### [PASSAGE]
-- begin --

Intello Capital therefore applies for the
winding up of Sigge on the grounds that it is unable to pay its debts
within the meaning
of s 345(1)(c) of the Companies Act, Act 61 of
1973 (‘the 1973 Companies Act’). The case of Intello
Capital in the
main is that Sigge is commercially insolvent in that
it is factually unable to pay its debts.
[2].
Intello Capital claims that Sigge is
indebted to it (Intello Capital) in an amount of R3 343 163.45,
being in respect
of monies lent and advanced by Intello Capital to
Sigge during or about November 2020 pursuant to and in terms of a
written ‘Facility
Letter’ duly signed by Sigge on 18
November 2020, as well as a written acknowledgment of debt of the
same date by Sigge in
favour of Intello Capital. Sigge reneged on the
first set of agreements and failed to repay the outstanding amount of
the loan
by April 2021 and the parties concluded a further
acknowledgement of debt on the 25
th
of October 2021, which agreement Sigge also breached. It failed to
effect payment of the whole amount of the loan by 18 March
2022,
as per the latter agreement between the parties.
[3].
It
is the case of Intello Capital that Sigge does not have a valid and a
bona
fide
defence to the claim, which, so Intello Capital contends, is aptly
demonstrated by the fact that during January 2022 it attempted
to
extricate itself from its admitted indebtedness to Intello Capital by
disingenuously relying on spurious legal defences, such
as claims
that the agreements are void and unenforceable because it ostensibly
contravene provisions of the Pension Fund Act
[1]
and the National Credit Act
[2]
.
There is merit in this contention by the Intello Capital. These
grounds of defences to the claim by Intello Capital, although
repeated in the answering affidavit of Sigge, were not persisted with
by Sigge by the time this application was heard before me
on 27
February 2023. That was confirmed by Mr Aucamp, who appeared on
behalf of Sigge. As for the other defences raised to the
monetary
claim by Intello Capital, as well as to the defences raised to this
liquidation application, I shall revert to those later
on in this
judgment.
[4].
On 3 February 2022 Intello Capital
caused to be delivered to Sigge’s attorneys a letter, which in
effect was a demand in terms
of Section 345 of the Companies Act, Act
71 of 2008, advising Sigge that Intello Capital would be applying for
its winding-up on
the basis that it was unable to pay its debts as
and when they fall due and, so the letter indicated, it was therefore
commercially
insolvent.
[5].

-- end --

### [ACTIONS TO TAKE]
1. Pull out the rows from the line containing "Click the 201 tick label on bottom x-axis" through the last row, and reproduce them unchanged.
2. Continue the judgment on Intello Capital's application to wind up Sigge, picking up after its final sentence.

### [TASK DATA]
-- begin --

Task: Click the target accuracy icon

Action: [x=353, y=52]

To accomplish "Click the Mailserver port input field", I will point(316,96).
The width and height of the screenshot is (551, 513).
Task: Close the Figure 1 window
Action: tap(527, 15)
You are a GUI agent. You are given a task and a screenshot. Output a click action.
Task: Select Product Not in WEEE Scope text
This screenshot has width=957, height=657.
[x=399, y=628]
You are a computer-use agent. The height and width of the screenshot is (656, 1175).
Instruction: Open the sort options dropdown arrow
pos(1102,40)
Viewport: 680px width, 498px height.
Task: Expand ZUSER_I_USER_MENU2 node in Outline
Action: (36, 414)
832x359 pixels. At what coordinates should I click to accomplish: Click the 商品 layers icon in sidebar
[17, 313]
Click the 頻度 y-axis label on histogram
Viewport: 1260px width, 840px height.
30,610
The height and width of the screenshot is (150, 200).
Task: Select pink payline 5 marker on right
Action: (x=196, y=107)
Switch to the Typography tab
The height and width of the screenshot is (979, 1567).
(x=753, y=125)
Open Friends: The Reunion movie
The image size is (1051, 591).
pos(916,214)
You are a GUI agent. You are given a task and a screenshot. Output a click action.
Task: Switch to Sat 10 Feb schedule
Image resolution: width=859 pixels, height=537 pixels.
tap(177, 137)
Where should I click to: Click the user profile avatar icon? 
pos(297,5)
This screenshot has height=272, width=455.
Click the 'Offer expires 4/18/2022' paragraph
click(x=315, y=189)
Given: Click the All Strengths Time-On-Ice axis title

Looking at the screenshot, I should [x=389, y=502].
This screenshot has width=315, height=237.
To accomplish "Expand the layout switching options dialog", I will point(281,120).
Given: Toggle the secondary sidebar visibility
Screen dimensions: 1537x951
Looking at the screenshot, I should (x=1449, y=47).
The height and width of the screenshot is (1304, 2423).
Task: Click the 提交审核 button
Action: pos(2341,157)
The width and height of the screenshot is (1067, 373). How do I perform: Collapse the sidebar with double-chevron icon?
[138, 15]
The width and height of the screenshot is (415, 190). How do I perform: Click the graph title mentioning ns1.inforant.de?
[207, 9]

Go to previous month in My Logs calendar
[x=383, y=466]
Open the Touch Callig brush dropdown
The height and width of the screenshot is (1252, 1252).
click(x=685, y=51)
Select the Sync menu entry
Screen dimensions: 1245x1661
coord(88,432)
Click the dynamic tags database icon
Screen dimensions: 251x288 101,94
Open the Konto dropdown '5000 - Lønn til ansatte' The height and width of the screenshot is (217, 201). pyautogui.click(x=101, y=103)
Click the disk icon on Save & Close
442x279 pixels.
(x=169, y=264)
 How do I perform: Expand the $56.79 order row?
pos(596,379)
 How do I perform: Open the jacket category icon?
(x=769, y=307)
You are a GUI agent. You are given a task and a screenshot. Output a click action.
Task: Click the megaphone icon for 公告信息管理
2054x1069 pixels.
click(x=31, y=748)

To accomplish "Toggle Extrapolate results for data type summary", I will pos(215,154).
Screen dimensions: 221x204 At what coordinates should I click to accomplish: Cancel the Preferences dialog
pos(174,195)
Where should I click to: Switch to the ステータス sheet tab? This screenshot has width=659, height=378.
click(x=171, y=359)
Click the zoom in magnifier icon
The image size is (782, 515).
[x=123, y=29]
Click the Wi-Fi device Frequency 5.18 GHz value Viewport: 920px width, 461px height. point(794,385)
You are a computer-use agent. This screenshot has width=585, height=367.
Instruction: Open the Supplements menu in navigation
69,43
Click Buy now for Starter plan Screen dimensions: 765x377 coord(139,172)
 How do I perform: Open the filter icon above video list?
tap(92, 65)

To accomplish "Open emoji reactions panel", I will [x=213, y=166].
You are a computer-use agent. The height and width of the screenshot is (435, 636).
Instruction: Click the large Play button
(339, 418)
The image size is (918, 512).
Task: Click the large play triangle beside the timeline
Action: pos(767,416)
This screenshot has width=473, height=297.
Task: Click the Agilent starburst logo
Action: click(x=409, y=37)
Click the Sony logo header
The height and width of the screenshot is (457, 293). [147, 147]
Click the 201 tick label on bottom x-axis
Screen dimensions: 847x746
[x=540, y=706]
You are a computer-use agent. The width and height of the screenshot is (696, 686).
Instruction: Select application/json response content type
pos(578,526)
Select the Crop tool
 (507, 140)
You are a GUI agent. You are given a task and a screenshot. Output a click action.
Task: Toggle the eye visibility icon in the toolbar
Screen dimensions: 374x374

-- end --

### [RESULTS]
1.
Click the 201 tick label on bottom x-axis
Screen dimensions: 847x746
[x=540, y=706]
You are a computer-use agent. The width and height of the screenshot is (696, 686).
Instruction: Select application/json response content type
pos(578,526)
Select the Crop tool
 (507, 140)
You are a GUI agent. You are given a task and a screenshot. Output a click action.
Task: Toggle the eye visibility icon in the toolbar
Screen dimensions: 374x374

2.
Whilst Sigge accepts that it was
advanced an amount of R3 100 000 by Intello Capital during
November 2020 and that
ex facie
it is liable to Intello Capital for repayment of that sum, together
with interest thereon, it alleges that it is entitled to withhold
payment of the said sum on the basis of a material misrepresentation,
which presumably induced it to enter into the loan agreement,
which
it would not have done but for the said misrepresentation. The case
of Sigge is that a Mr Cloete Greeff, a representative
of a related
company by the name of Optimum Financial Services CC (‘Optimum’),
introduced Sigge to Intello Capital
under the pretence that Intello
Capital was a division of Optimum.
[6].
Sigge makes much of the fact that,
according to it, the agreements were concluded with Intello Capital
‘on the strength of
the impression created that Intello Capital
CC was a division of Optimum Financial Services CC’. There are
two difficulties
with Sigge’s case in that regard and, in my
view, they are clutching at the proverbial straws.
[7].
Firstly, nowhere in the answering
affidavit does Sigge allege that they were induced by this supposed
misrepresentation to enter
into the contractual relationship with
Intello Capital. Moreover, I can think of no reason why, in the
circumstances of this matter,
it would have made any difference to
Sigge as to who was advancing to them the so-called ‘bridging
finance’, which
they apparently were in desperate need of at
the time. The point is simply that, howsoever one views this matter,
it appears that
this defence by Sigge is an afterthought and an
attempt to get out of their clear obligation to refund to Intello
Capital the amount
in excess of R3 million. Sigge’s conduct
seems to me to be unconscionable.
[8].
Secondly, the allegation of a
misrepresentation flies in the face of the agreements concluded
between the parties, notably the two
written acknowledgements of
debt, which made it abundantly clear that Sigge was contracting with
Intello Capital and with no one
else. That, in my view, spells the
end of Sigge’s case on that aspect. Its defence based on a
supposed misrepresentation
is bad in law and is rejected.
[9].
It
is trite that liquidation may not be used to enforce payment of
disputed debts. It is not suitable to resolve complex factual
disputes. See
Trinity
Asset Management (Pty) Ltd v Grindstone Investments (Pty) Ltd
[3]
and
Badenhorst
v Northern Construction Enterprises (Pty) Ltd
[4]
.
Probabilities may not be the basis for factual findings unless the
court is satisfied that there is no real and genuine factual
dispute.
Where the court finds that there is a real and genuine factual
dispute incapable of resolution on papers, it can only
dismiss the
application if it finds that the applicant should have realized when
launching the application that there was a factual
dispute. See
Adbro
Investment Company Ltd v Minister of Interior
[5]
.
[10].
As already indicated,
in
casu
there is no real factual
dispute relating to Sigge’s liability to Intello Capital
arising from not one, but two written acknowledgments
of debts.
Moreover, the defence is bad in law. Therefore, the defence raised by
Sigge
is not
bona fide
and it is not disputing its
liability to Intello Capital on reasonable grounds. Far from it.
[11].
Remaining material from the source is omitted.